Level Intermediate / Advanced
Designer Hyo Ahn

 

 

 

This page is for those who want the instructions to fold an origami flower paper stem or simply paper stem.  This is a stem that you need when you make a rose flower with calyx, triple leaf, and stem attached together. This stem is the same as hollow stem except two single leaf replaced with two triple leaf. The stem itself is easy to make because paper and glue is all you need. Only thing that you should be aware about this stem is you should handle this stem with great care since inside of the stem itself is hollow.

 

You may use any kind of paper to fold this stem but I recommend you to use a higher density paper. In this instruction I am using a paper with higher density of 120 g/m^2.

Make sure the paper that you use is a square (all sides are equal and all the angles equal 90 degrees).
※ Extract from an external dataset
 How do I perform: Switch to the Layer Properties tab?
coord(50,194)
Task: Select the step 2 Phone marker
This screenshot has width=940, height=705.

The paper I am using here is 10cm x 10cm square one.

 

candlestick base A

The paper size of the base should be 1/4 of the rose paper.

We need three of them.

 

candlestick base B

<what the front side of the paper we will be using in these instructions looks like>

 

You can use a paper with the front side having a different (or the same) texture depending upon your need.

 

Here I choose the same texture as the back side.


candlestick base C

<what the back side of the paper we will be using in these instructions looks like>

 

Prepare for a valley-fold.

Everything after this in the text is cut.